CVE-2025-1094 Security Review Report for SSM 2.18

Created by: SungHwan Kim (sunghwan.k@hanwha.com)
Created time: April 2025
Last edited time: September 2025
Product Category: SSM
Resolution Status: Done
ZD KB Article URL: here

1. Overview

This report presents a security review of the CVE-2025-1094 vulnerability, which affects the PostgreSQL 13.2 version currently used in SSM 2.18.

The purpose of this document is to evaluate the potential impact of this vulnerability on the SSM 2.18 operational environment and to assess the actual risk level.
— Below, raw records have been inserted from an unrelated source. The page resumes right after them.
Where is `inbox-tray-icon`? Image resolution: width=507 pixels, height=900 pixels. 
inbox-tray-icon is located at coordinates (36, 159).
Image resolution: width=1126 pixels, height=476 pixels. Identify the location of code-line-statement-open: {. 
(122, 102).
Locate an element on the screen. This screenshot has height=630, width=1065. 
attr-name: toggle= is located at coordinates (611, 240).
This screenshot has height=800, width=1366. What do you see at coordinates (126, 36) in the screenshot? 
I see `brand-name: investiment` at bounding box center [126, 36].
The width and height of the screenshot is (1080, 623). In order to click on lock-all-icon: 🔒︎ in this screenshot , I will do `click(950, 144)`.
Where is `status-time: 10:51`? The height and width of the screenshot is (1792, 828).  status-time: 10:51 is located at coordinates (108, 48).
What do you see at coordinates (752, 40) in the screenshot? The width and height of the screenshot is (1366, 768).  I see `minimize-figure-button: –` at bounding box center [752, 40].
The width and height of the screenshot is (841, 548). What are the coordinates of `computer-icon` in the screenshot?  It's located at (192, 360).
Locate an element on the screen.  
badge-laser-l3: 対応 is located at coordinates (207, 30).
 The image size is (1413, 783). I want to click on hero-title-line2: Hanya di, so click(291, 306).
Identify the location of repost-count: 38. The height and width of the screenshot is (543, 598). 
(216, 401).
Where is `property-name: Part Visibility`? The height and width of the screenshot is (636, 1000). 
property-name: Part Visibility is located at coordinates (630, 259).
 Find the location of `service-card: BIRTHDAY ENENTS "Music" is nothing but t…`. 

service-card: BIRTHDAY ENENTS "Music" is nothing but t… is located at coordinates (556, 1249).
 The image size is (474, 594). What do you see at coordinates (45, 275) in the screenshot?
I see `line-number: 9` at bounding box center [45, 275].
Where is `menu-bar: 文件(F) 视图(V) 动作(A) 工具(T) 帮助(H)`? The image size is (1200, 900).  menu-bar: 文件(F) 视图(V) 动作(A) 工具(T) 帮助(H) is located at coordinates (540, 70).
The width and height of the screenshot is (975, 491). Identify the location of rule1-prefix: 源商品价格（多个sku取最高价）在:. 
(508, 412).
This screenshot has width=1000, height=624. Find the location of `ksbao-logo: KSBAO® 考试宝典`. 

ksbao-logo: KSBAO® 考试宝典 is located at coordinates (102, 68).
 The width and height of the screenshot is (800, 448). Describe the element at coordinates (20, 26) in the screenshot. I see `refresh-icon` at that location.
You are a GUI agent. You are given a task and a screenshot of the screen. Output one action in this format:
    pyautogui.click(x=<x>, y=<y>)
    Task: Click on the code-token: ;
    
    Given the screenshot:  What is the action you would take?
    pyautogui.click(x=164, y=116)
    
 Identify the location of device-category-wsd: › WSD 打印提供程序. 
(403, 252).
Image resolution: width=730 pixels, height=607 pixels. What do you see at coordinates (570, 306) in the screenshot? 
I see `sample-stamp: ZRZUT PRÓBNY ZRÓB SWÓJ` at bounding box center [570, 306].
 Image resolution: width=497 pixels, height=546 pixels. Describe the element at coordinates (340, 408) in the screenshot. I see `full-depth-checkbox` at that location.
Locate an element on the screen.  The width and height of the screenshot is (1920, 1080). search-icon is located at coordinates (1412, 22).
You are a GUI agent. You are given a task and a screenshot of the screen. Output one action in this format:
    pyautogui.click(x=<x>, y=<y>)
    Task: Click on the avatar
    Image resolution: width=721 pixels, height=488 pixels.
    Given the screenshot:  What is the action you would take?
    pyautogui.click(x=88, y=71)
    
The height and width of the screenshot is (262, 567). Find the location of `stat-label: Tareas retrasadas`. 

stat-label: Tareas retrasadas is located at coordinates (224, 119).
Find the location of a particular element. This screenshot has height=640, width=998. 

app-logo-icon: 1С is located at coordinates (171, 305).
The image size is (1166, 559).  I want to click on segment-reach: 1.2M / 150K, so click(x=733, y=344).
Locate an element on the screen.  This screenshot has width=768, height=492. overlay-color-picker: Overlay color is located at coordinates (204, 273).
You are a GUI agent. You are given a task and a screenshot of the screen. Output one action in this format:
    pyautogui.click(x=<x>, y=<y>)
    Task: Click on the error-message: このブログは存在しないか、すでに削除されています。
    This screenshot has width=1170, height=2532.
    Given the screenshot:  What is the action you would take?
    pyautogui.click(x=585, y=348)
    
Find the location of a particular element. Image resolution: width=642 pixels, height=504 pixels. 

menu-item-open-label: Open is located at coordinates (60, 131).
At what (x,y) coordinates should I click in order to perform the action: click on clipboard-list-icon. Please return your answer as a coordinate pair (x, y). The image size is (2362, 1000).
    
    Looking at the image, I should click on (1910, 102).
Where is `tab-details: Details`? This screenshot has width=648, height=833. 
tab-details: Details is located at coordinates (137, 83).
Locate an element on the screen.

Recommendations for security measures are also provided, where applicable.

2. Vulnerability Analysis: CVE-2025-1094

  • Description: CVE-2025-1094 is an SQL injection vulnerability found in specific PostgreSQL functionalities. It stems from a flaw in how PostgreSQL handles string escaping. A malicious user could exploit this issue via the psql> prompt by injecting and executing specially crafted SQL strings.
  • Affected Versions:
    • PostgreSQL versions prior to:
      • 17.3
      • 16.7
      • 15.11
      • 14.16
      • 13.19

3. SSM Environment Assessment

  • PostgreSQL Version:
    • SSM 2.18 (or earlier versions) utilizes PostgreSQL version 13.2, which predates version 13.19.
  • Remote Access Restrictions:
    • Remote connections to the database port are blocked in the SSM 2.18 environment.
    • Access to the psql> prompt is only available from the locally installed device (PC), preventing external remote exploitation.
  • Functionality Limitations:
    • SSM 2.18 does not provide any features that allow users to manipulate SQL queries or access the psql> prompt via the application interface.

4. Risk Evaluation

  • Low Impact Assessment:
    • Due to the inability to access the PostgreSQL prompt remotely and the absence of exploitable features in the system, the actual risk posed by CVE-2025-1094 is assessed to be low in the current SSM 2.18 (or earlier) operational environment.

5. Mitigation & Recommendations

  • Planned Update:
    • No immediate action is required due to the low risk level.
    • An update to a secure PostgreSQL version (from 13.2 to 13.20) is planned in a future release of SSM 2.19 (July 2025).